掌灯时,那些奏折终于都理完了,聂珏生出一点倦怠,脸上也因此显出一丝虚弱,她勉强提着神对赵承治道,“殿下,今日微臣与众位大人提出的行事改革,您听懂了吗?”
赵承治看她委实是疲困,软声道,“我听的懂。”
聂珏道,“这个奏折由您来写,可以吗?”
赵承治嗯嗯两声。
聂珏便翻出空白的奏折纸给他,看他握着毛笔写的认真,聂珏那倦感又浓了,她斜靠到后座上,未几就恍惚着入梦。
赵承治一本奏折写完,正想叫她看,一转头,就见她闭着眼睡着了。
赵承治将毛笔丢到砚石上,用手支着侧脸,专注的端详着聂珏。
她睡相很好,没有惹人烦的小动作,一闭上眼就静的像座雕像,若不是那鸦羽般的黑睫时不时动一下,几乎让人以为她不是活人。
赵承治顺着她的眉眼一路往下看,眉似烟眼藏情,琼鼻细挺,唇薄晕无情,这张脸生的好,却刻尽薄幸,透进骨血里的冷漠只那么一眼就能瞧得出,偏偏又惹眼,见着便起意,无人能幸免。
他的眼睛最终落到那脖颈处,很细,消弱的仿佛一只手就能掐断,他的手不自觉地张了张,缩回到袖中。
“老师,老师……”
聂珏从浅眠中慢慢醒来,她捏着手里的帕子遮在嘴边极小的咳着。
赵承治打量着她蹙成结的眉,心道,这是个不能粗待的人,需得小心侍奉,极尽温柔才能养的住。
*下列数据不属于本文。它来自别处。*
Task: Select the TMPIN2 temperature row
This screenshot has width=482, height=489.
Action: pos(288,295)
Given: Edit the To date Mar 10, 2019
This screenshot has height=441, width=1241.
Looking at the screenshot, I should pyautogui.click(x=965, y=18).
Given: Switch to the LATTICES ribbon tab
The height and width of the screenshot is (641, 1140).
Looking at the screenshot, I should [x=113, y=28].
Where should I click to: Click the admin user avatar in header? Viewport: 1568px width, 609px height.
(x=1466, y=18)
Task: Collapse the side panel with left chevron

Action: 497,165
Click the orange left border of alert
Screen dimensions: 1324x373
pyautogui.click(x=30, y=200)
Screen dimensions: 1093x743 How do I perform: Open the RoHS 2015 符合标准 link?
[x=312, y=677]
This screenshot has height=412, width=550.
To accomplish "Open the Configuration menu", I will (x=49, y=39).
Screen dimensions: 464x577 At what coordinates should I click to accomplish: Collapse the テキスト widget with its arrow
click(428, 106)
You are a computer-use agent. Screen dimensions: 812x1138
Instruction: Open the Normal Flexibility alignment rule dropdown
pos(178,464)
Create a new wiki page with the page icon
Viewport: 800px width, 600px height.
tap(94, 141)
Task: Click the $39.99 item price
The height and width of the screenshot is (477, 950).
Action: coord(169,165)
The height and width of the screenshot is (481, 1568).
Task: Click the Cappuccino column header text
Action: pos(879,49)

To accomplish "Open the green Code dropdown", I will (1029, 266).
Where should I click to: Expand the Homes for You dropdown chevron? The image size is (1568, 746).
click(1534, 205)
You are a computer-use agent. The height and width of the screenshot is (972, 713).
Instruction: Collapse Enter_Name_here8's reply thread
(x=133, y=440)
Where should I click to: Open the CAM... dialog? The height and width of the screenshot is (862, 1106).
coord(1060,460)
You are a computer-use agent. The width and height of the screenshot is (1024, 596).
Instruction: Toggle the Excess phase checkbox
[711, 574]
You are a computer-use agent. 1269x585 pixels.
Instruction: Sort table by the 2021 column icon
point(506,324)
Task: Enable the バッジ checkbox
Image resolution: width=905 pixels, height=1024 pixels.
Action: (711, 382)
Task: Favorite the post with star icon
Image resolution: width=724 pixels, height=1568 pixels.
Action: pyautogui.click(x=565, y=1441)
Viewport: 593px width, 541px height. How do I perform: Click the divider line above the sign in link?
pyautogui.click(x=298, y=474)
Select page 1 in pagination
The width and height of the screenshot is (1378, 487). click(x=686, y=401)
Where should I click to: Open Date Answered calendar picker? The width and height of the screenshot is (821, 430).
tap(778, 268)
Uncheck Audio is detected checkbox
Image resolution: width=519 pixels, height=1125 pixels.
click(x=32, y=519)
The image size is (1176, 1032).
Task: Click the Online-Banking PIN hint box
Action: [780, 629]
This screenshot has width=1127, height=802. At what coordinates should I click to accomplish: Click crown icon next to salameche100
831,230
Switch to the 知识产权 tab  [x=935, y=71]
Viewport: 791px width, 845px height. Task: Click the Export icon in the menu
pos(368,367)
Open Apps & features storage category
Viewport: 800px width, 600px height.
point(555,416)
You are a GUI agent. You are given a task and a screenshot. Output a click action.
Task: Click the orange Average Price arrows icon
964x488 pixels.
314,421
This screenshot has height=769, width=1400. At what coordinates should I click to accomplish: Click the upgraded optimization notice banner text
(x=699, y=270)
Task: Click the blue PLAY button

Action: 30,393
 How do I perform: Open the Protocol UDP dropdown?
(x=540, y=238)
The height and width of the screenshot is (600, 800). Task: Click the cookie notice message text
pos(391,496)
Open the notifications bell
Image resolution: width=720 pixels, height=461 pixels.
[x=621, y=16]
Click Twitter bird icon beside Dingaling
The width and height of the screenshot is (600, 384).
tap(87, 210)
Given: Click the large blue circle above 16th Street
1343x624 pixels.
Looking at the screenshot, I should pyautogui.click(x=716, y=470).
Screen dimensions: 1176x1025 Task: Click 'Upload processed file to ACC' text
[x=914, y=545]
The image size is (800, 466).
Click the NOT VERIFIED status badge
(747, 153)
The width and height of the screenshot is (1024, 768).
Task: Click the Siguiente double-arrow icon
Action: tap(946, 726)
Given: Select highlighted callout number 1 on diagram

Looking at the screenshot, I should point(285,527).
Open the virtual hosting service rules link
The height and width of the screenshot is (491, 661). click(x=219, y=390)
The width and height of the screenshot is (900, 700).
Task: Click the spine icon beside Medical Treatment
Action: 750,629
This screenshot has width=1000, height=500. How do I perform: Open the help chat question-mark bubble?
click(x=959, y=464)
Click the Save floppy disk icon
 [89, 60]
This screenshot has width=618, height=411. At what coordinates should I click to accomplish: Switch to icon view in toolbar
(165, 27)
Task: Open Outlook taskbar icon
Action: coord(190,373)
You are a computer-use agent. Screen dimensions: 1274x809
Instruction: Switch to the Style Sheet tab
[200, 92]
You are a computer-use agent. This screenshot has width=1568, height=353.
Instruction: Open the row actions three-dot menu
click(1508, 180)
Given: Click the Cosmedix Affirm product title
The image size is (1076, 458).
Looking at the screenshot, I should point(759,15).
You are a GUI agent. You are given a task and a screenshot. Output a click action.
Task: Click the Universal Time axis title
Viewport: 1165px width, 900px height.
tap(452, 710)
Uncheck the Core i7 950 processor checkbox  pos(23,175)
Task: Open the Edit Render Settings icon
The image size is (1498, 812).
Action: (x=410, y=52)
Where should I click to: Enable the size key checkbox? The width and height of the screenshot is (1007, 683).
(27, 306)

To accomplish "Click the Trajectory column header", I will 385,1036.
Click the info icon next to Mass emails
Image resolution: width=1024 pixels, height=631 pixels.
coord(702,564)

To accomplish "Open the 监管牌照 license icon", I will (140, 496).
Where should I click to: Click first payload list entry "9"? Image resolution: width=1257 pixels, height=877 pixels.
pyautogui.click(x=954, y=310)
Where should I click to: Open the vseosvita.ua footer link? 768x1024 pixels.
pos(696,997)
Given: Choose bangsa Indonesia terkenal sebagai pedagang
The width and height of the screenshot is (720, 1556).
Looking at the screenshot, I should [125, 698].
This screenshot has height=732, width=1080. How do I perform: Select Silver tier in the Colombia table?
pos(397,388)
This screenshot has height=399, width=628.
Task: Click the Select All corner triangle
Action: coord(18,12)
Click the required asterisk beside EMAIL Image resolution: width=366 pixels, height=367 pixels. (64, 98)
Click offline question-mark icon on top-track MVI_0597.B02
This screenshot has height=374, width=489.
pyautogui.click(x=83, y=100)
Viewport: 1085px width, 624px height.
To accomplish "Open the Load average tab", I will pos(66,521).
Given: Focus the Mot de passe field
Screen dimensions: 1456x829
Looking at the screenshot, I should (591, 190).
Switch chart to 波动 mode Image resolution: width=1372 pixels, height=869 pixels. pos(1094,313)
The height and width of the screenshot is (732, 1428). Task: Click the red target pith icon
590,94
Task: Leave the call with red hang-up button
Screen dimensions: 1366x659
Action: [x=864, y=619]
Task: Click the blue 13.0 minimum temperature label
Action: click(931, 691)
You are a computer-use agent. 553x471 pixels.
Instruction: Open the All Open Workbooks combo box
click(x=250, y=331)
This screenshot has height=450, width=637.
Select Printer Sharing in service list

赵承治倒一杯清水递到聂珏口边,聂珏微惊,用手接了那水喝下去,待舒缓了才与他道,“殿下写好了?”
赵承治将折子翻给她看,眼睛落到她淡粉的指头上,懵懂的问道,“老师是跟表兄吵架了吗?”
聂珏目色一凛,神情未变,答非所问道,“殿下这奏折写的很有针对性,回头圣人问起来,您记得说是您听了会议自己总结的。”